--- Given passage ---
────────────────

Although theorists now question any classification based on a binary center/margin framework, it is instructive to briefly look at the legacy which multiculturalism has left to diaspora performance arts. Multiculturalism is the theoretical offspring of the assimilation policies of the mid century integration movement and the essentialist definitions of culture constructed by anthropology over the last century. Using the myth that North American society offers equal opportunity to all its members, the intent of multicultural policy was to celebrate cultural diversity. However, in practice, the value of difference was only recognized on a superficial level without dislodging the political and economic hierarchies already in place. The mechanism that made this possible was the definition of ethnicity as all embracing opposition (the "other" of current anthropological critique) to an imaginary mainstream monoculture, itself conceived of as static, universal, and egalitarian. The boundaries between "them and us" created by such essentialist thought were further solidified by exoticizing ethnicity. Multicultural performing arts were particularly suited to this purpose.

Multicultural theory confused art with a certain definition of ethnicity and by doing so found a safe haven to express difference favorably without threatening the status quo. With the truly cohesive factors such as education, self-government, and extended family often missing, and ethnicity functioning primarily on a symbolic level, new immigrants also accepted this definition. Although new immigrant professionals often shared more with their mainstream economic and educational peers than with their cultural peers of a different class, the arts served as a common bond of allegiance.

────────────────

--- Stored data ---

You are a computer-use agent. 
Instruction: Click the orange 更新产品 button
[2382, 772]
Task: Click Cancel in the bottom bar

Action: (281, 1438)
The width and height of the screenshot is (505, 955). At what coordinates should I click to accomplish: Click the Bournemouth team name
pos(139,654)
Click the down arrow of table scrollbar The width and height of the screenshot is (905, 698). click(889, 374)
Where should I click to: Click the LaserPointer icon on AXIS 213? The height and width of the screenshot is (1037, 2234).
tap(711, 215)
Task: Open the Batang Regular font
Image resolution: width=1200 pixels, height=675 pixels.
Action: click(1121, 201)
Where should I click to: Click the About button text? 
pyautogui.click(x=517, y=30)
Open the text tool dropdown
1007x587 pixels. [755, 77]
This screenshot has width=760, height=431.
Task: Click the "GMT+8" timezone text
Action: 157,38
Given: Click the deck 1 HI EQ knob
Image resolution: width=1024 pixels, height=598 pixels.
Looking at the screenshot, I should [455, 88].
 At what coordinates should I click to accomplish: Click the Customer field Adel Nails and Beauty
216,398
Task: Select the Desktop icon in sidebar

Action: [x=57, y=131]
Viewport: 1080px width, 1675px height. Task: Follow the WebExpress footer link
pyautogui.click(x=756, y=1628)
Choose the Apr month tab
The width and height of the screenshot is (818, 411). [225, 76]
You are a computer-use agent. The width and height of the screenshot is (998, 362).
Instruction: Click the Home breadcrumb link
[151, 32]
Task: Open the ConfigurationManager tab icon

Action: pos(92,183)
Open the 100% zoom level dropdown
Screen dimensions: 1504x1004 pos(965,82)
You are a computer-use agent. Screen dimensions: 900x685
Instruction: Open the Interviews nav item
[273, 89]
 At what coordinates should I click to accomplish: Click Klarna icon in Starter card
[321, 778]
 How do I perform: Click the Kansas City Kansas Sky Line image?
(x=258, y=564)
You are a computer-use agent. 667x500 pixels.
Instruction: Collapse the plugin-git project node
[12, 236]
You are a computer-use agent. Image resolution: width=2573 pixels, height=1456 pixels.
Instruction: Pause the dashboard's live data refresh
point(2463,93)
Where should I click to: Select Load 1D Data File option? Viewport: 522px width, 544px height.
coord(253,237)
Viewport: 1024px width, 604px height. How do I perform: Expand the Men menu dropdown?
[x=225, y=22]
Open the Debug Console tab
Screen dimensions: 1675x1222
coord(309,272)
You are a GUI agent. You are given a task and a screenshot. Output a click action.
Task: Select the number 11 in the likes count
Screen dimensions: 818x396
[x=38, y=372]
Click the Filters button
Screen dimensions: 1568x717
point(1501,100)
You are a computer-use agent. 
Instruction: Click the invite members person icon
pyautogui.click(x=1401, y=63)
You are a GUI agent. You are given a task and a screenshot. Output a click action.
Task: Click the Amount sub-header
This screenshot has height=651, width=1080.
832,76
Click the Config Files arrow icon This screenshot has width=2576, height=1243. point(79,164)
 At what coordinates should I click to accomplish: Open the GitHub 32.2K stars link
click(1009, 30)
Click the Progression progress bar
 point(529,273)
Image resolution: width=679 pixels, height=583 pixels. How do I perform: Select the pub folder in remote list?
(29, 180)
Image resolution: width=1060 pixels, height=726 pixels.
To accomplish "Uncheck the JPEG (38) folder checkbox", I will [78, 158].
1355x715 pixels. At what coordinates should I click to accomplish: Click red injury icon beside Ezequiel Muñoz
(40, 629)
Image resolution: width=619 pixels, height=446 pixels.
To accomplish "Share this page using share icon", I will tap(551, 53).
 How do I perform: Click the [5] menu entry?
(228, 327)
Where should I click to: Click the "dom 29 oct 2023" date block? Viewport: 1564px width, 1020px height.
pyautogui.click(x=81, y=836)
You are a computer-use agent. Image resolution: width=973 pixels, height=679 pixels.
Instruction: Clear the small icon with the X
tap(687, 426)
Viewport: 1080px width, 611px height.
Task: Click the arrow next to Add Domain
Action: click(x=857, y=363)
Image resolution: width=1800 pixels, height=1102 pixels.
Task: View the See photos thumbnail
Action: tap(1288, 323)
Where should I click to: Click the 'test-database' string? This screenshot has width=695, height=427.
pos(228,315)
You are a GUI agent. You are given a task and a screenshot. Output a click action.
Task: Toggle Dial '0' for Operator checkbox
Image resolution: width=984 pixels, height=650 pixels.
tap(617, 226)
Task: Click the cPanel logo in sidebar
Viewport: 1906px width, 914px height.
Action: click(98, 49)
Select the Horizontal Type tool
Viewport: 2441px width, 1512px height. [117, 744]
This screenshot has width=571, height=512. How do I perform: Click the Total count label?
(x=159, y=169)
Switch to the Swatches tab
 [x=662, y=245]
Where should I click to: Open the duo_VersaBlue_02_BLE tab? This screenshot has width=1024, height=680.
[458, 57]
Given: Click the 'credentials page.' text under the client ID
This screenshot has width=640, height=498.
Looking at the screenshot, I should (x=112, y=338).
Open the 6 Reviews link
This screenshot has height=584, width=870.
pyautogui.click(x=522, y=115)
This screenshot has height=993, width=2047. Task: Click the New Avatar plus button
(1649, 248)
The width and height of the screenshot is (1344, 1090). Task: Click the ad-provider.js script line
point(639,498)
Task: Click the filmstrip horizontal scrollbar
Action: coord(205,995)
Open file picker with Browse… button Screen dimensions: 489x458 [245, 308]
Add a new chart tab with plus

────────────────

--- What to do ---
1. According to the passage on multiculturalism, why did new immigrants also accept the definition of ethnicity used by multicultural theory? Answer in one to three sentences.
2. Write out the listing from its first line through the line containing "Click the down", inclusive.
The passage on multiculturalism and the listing are separate, unrelated materials.

--- Exercise results ---
1. New immigrants accepted it because truly cohesive factors such as education, self-government, and extended family were often missing. Ethnicity also functioned primarily on a symbolic level.

2.
You are a computer-use agent. 
Instruction: Click the orange 更新产品 button
[2382, 772]
Task: Click Cancel in the bottom bar

Action: (281, 1438)
The width and height of the screenshot is (505, 955). At what coordinates should I click to accomplish: Click the Bournemouth team name
pos(139,654)
Click the down arrow of table scrollbar The width and height of the screenshot is (905, 698). click(889, 374)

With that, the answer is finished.